Instructions to follow
Only lines, not pictures: please repeat exactly the lines from the one with "Image resolution: width=1568 pixels, height=420" through the end of the listing.

Data for analysis
Segment Open

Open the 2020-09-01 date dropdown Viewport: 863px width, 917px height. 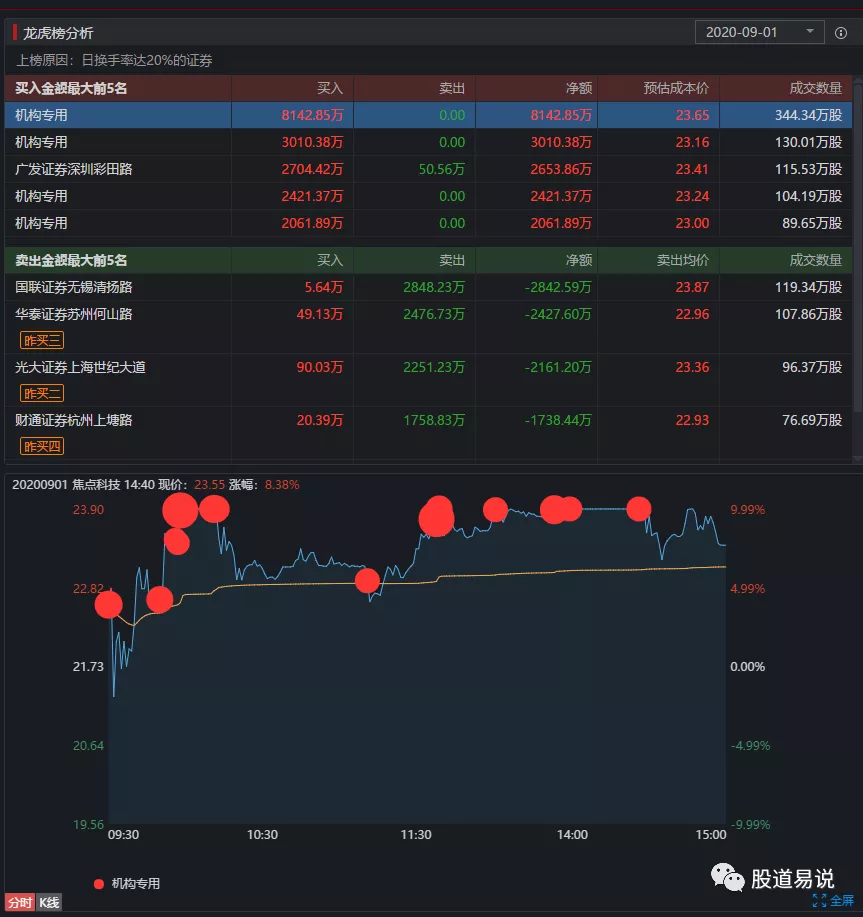pyautogui.click(x=759, y=32)
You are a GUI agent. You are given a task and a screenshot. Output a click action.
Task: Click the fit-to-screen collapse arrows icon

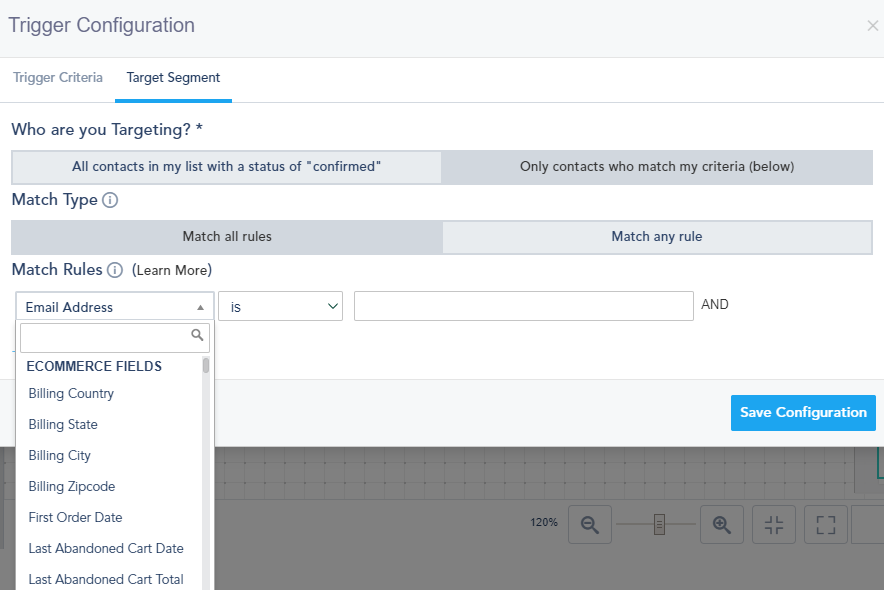773,524
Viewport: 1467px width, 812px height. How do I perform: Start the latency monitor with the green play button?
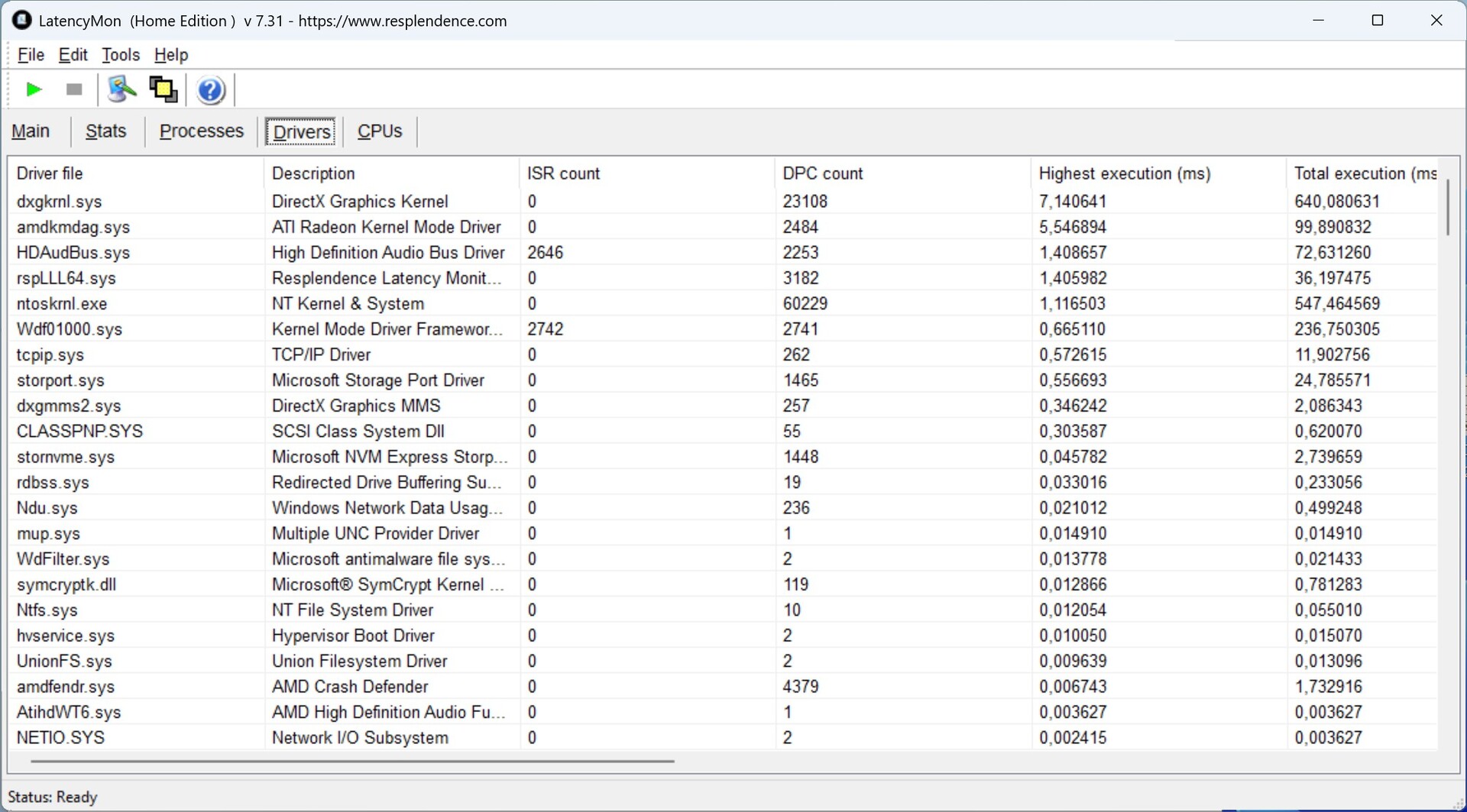(x=34, y=89)
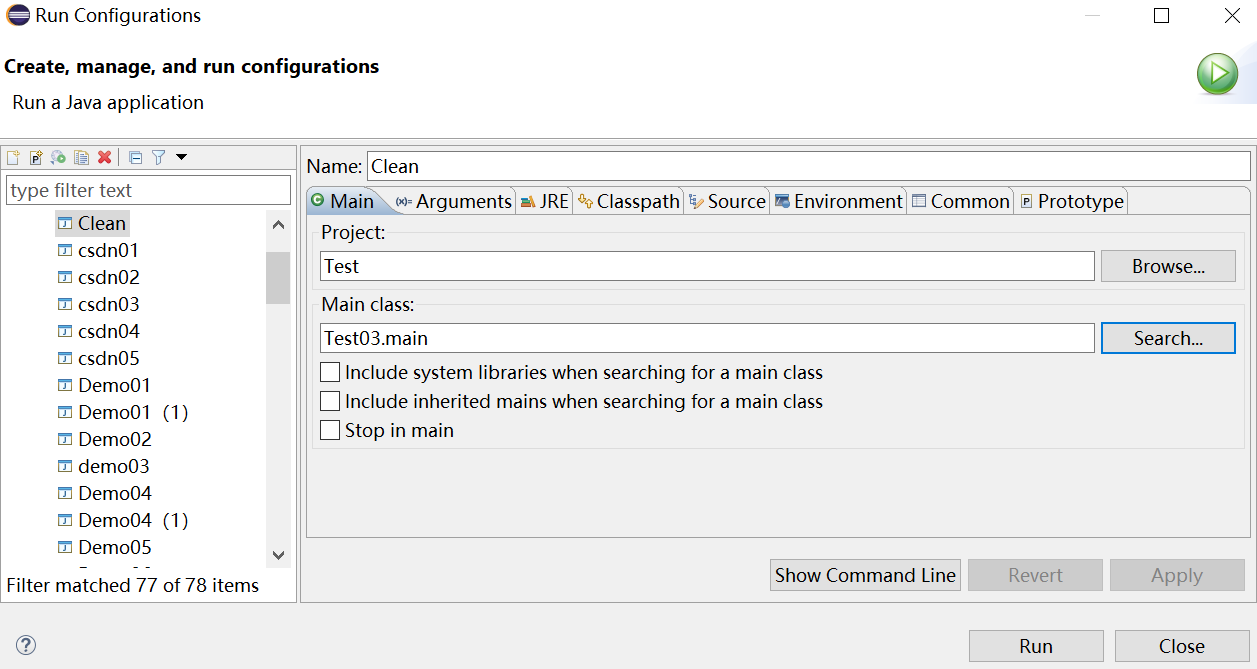Click Search for main class
This screenshot has width=1257, height=669.
click(1167, 338)
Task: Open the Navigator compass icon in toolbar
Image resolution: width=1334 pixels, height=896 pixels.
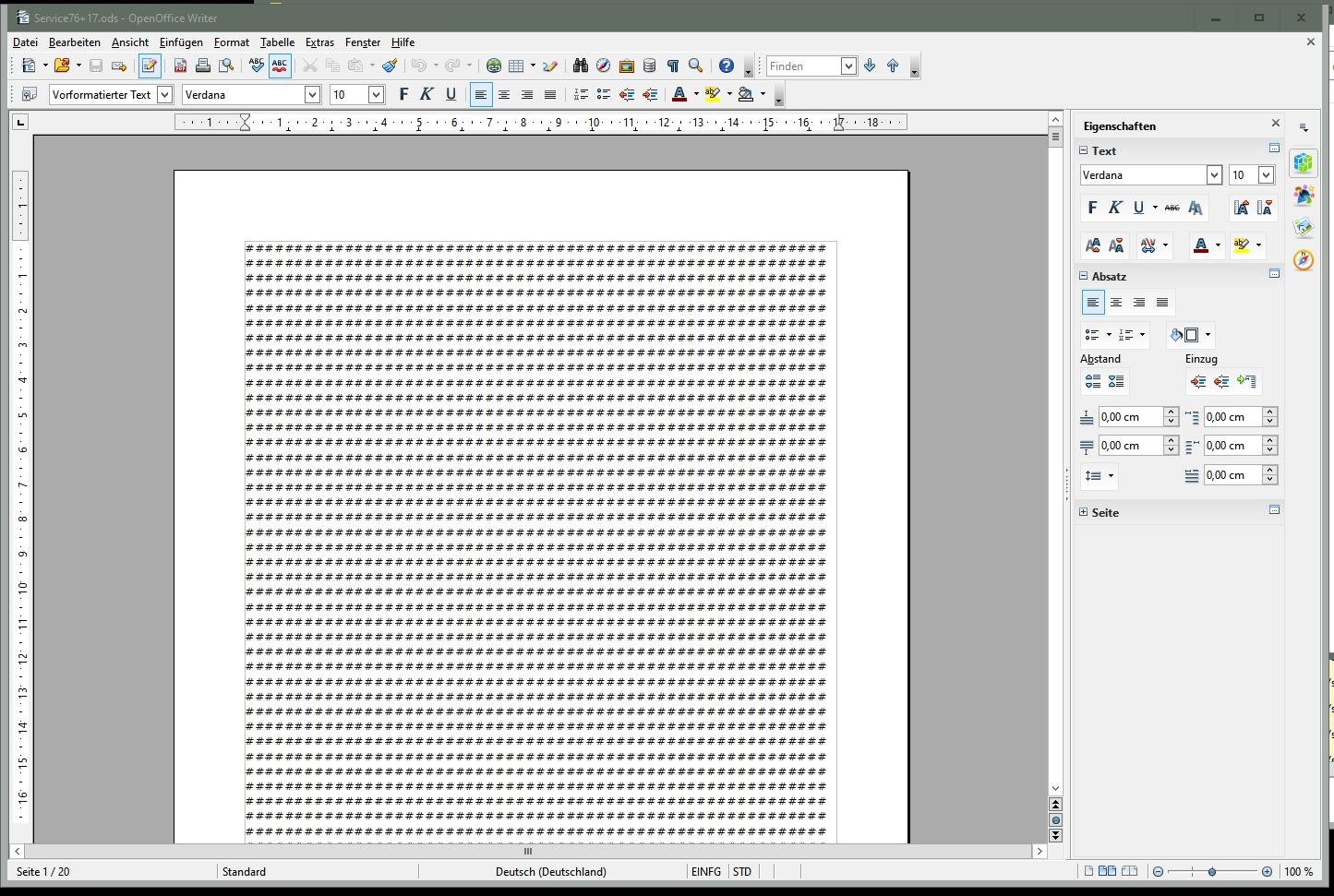Action: (603, 66)
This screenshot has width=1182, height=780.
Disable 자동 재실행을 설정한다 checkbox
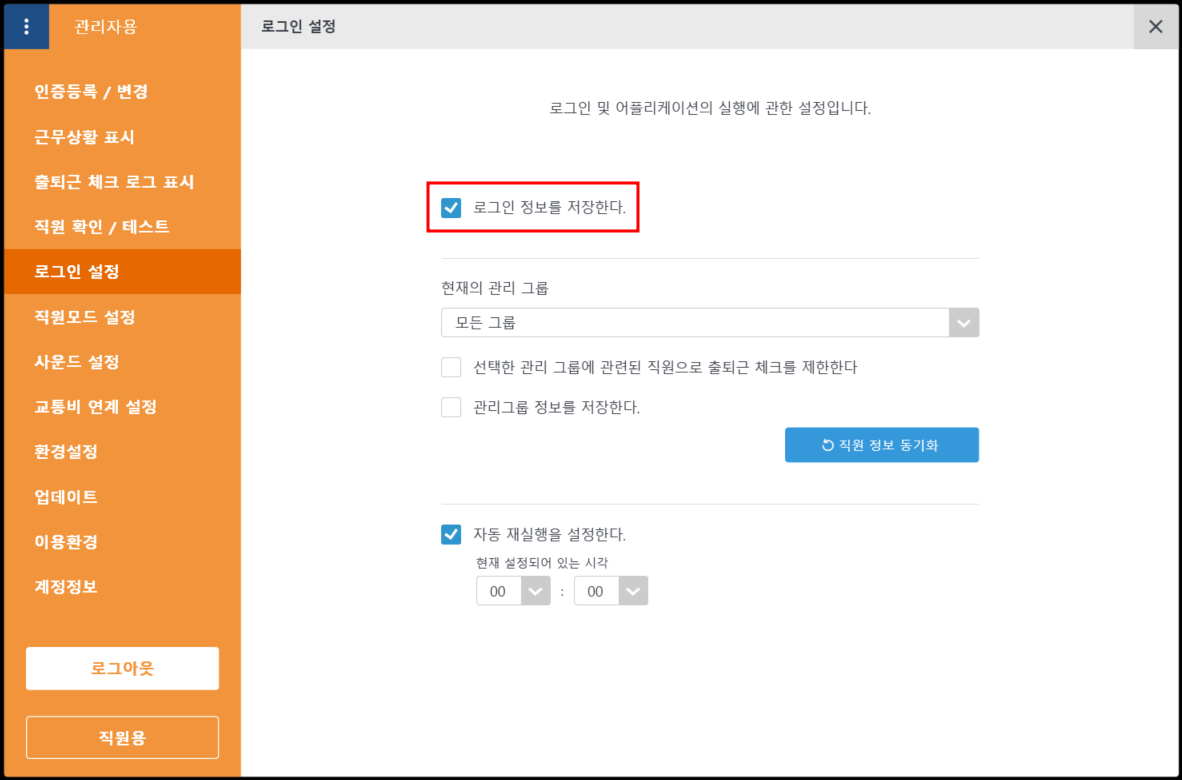(451, 534)
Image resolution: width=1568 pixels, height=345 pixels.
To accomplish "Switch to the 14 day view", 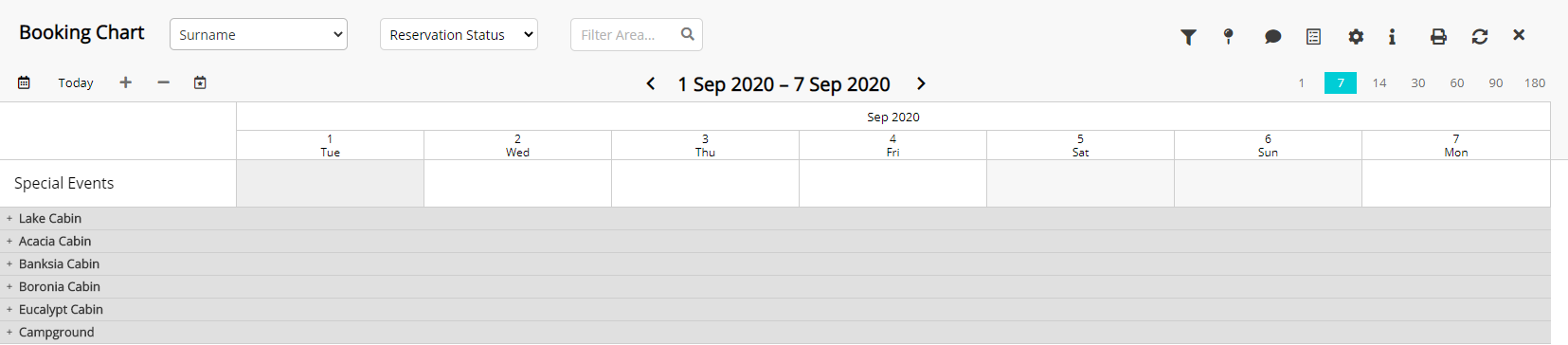I will (1379, 82).
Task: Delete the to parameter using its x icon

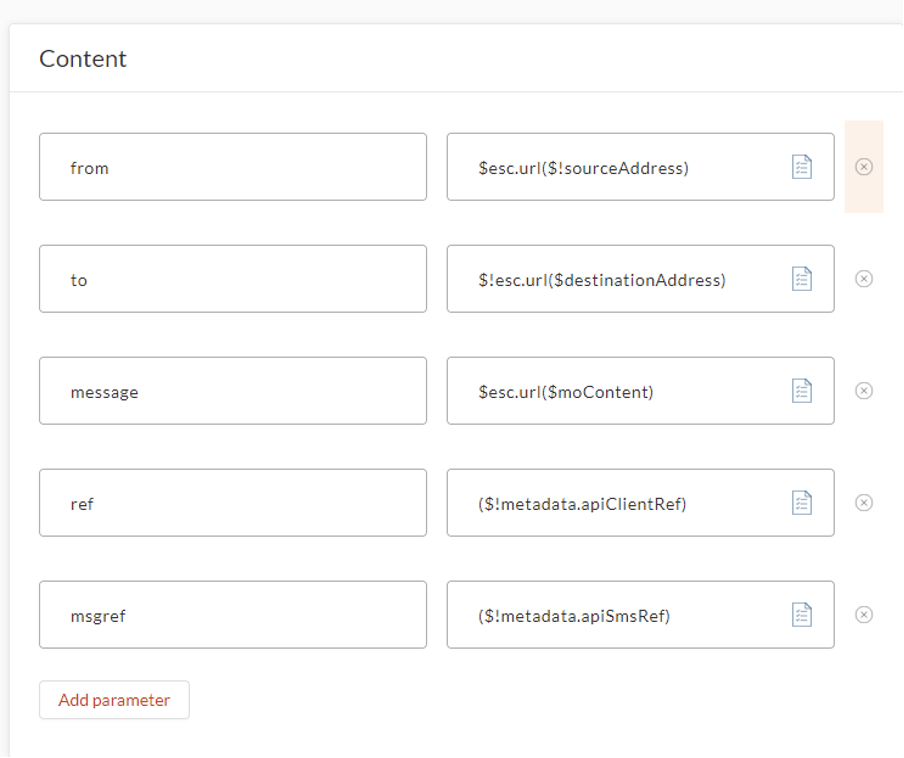Action: [x=864, y=278]
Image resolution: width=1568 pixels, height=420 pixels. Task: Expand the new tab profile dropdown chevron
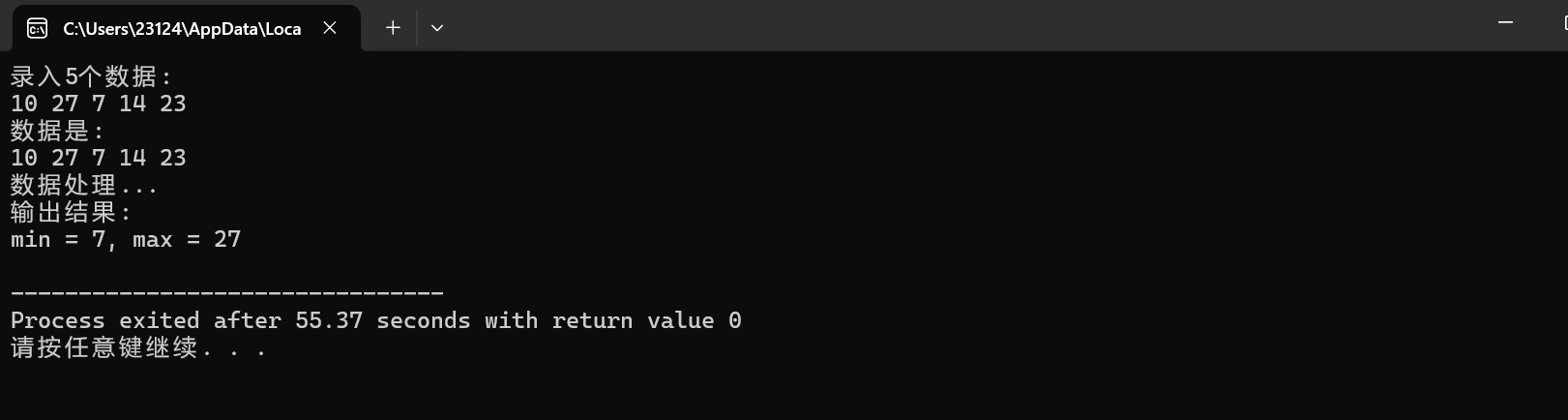click(x=437, y=28)
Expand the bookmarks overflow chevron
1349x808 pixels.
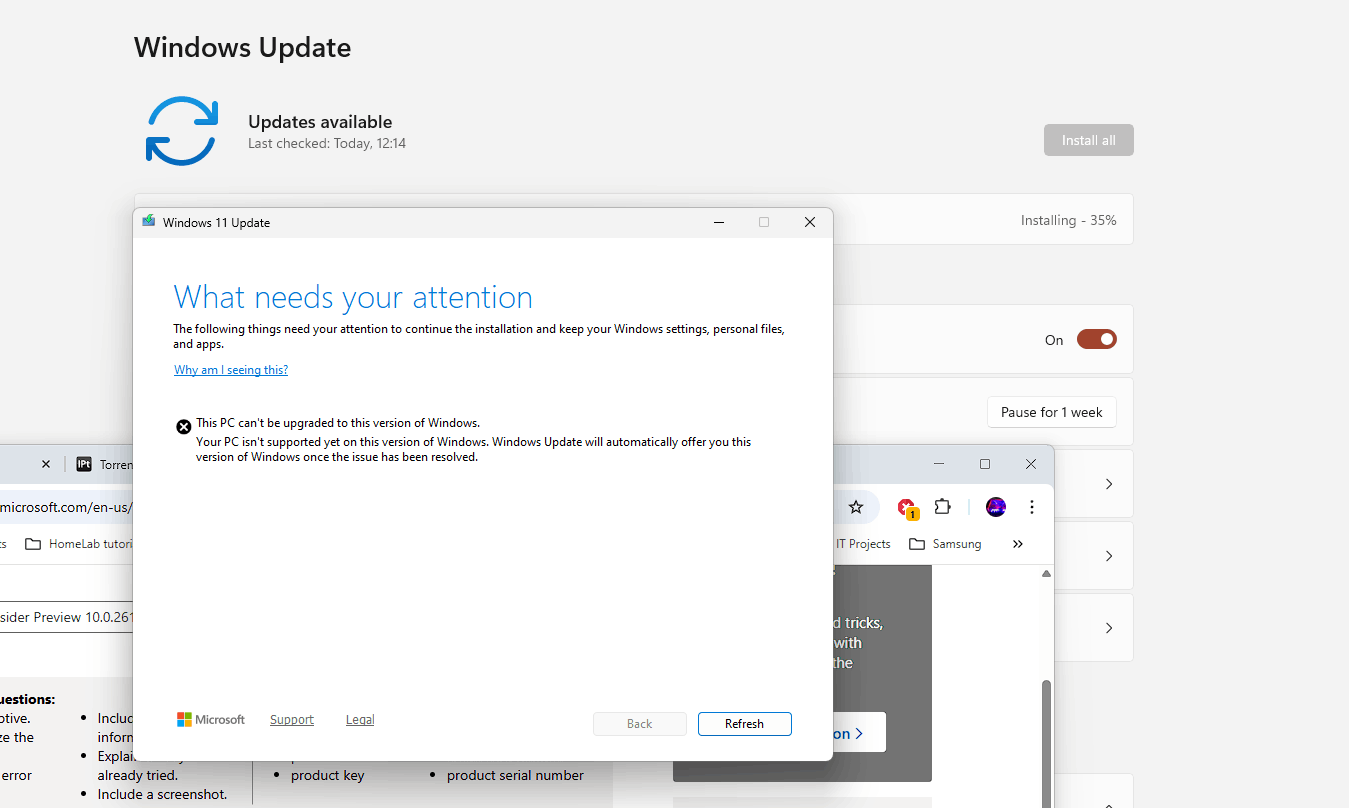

Segment Closed

Answer section
Image resolution: width=1568 pixels, height=420 pixels. Task: Expand the new tab profile dropdown chevron
click(x=437, y=28)
Expand the bookmarks overflow chevron
1349x808 pixels.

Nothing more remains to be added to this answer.